MATERIAL TO PROCESS ::
Start of Block

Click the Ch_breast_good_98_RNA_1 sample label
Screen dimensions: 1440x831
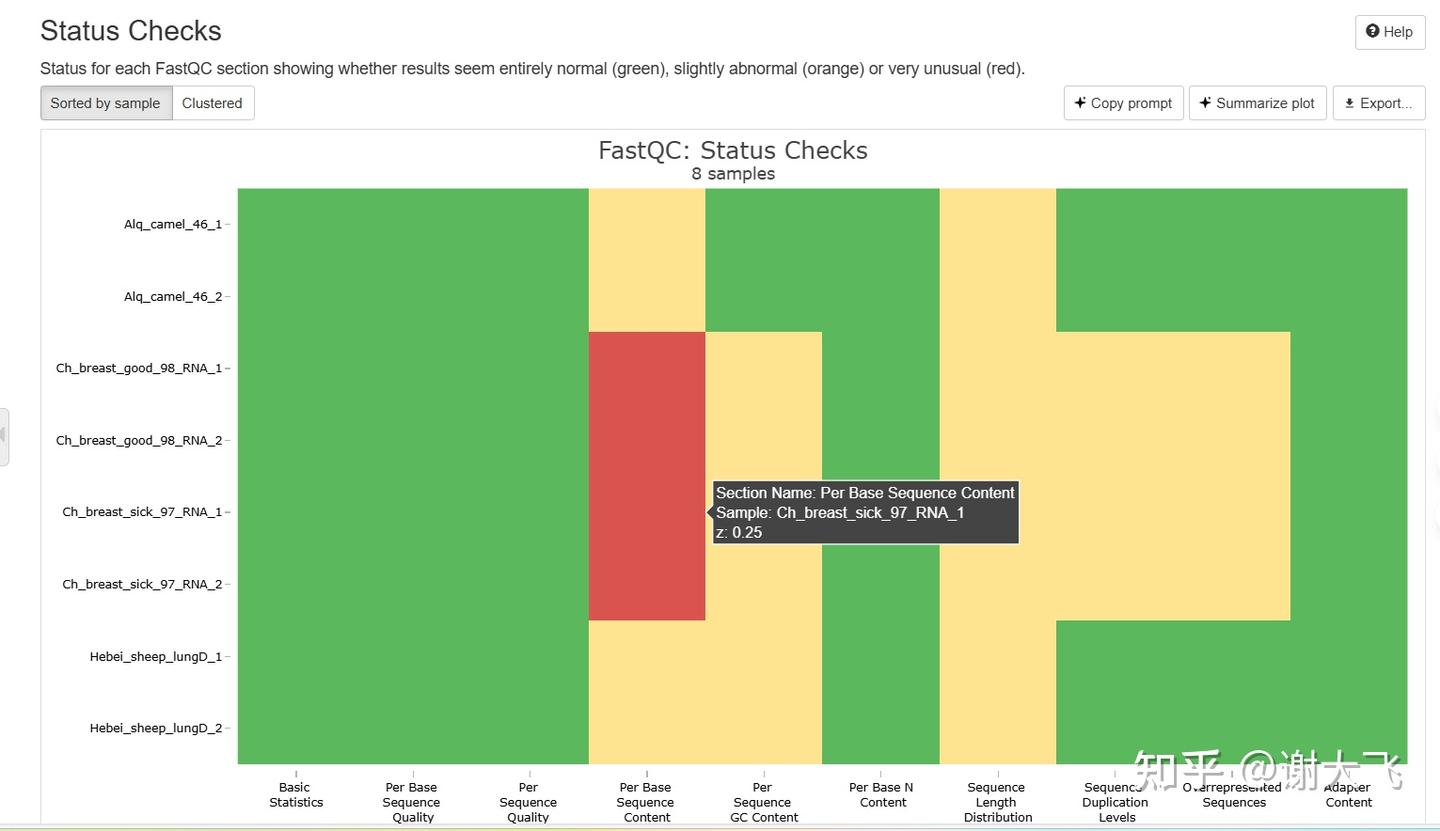139,368
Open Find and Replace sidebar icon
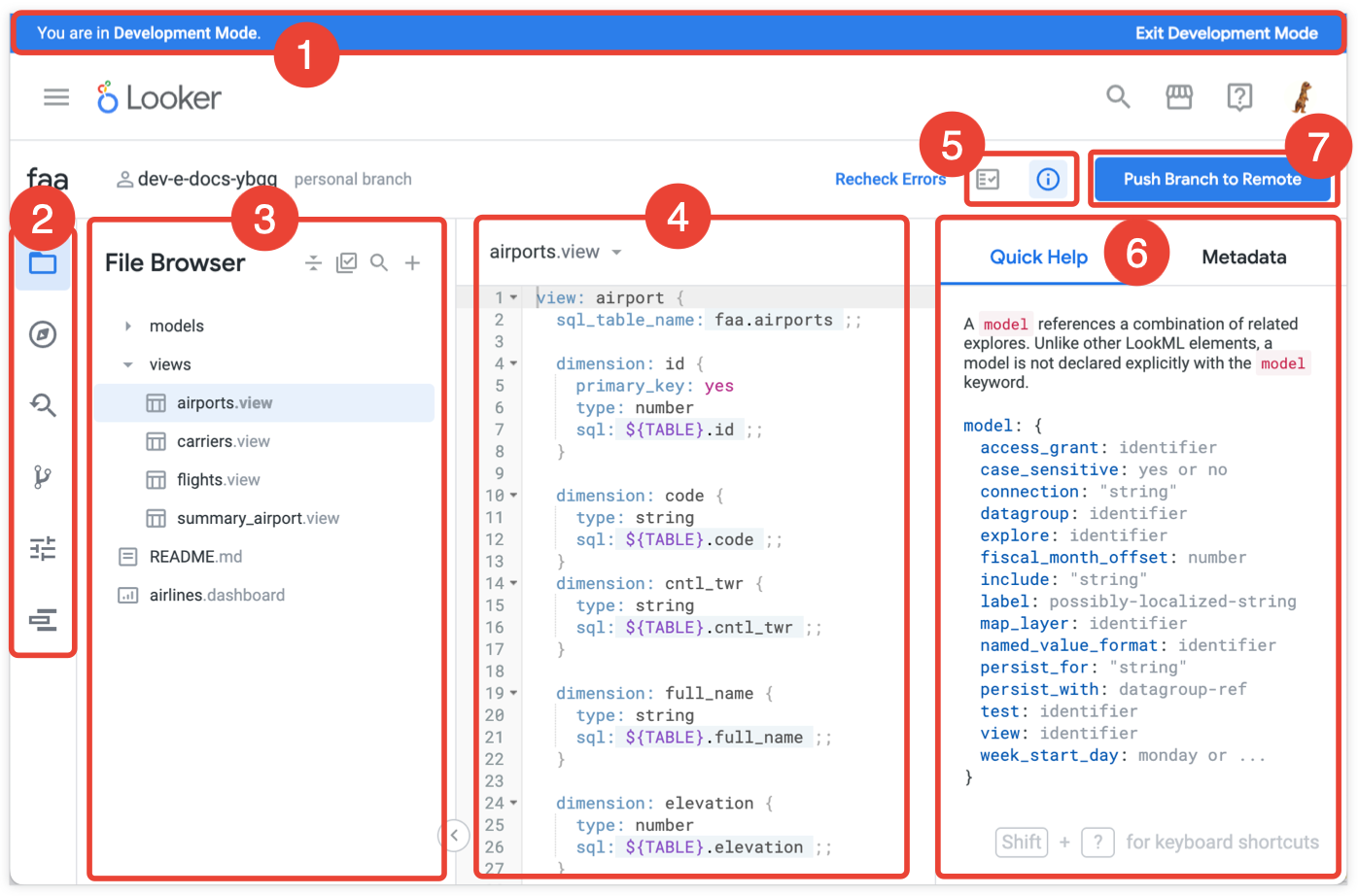The image size is (1359, 896). point(43,405)
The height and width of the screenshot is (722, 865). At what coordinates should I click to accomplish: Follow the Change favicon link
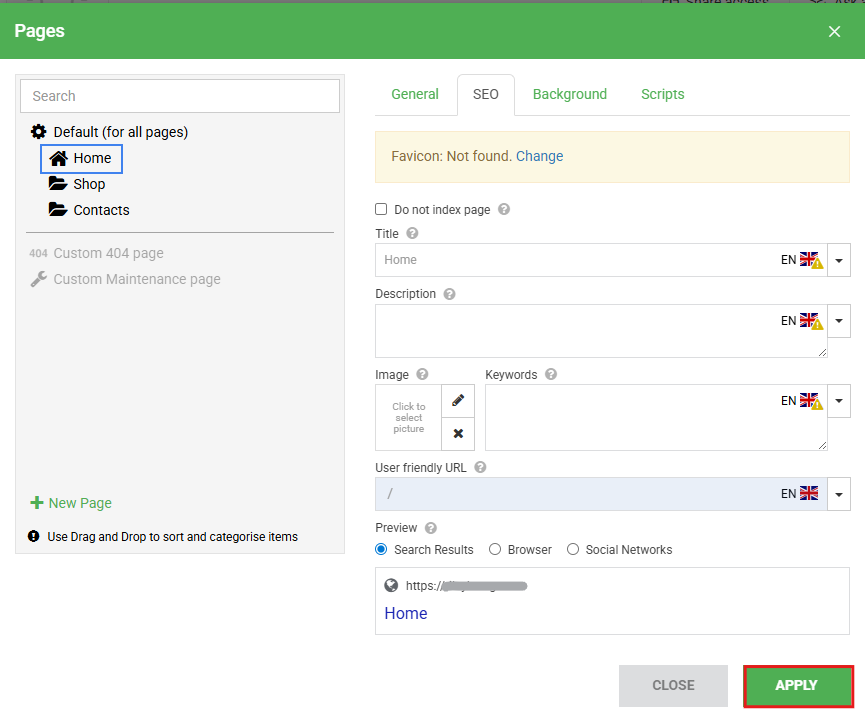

End of Block

ABOUT THIS TASK :: Please set down, word for word, the lines starting at the line that holds "Open Find and Replace sidebar icon" and running to the end of the listing, with no pictures.

WORKED SOLUTION ::
Open Find and Replace sidebar icon
The image size is (1359, 896). point(43,405)
The height and width of the screenshot is (722, 865). At what coordinates should I click to accomplish: Follow the Change favicon link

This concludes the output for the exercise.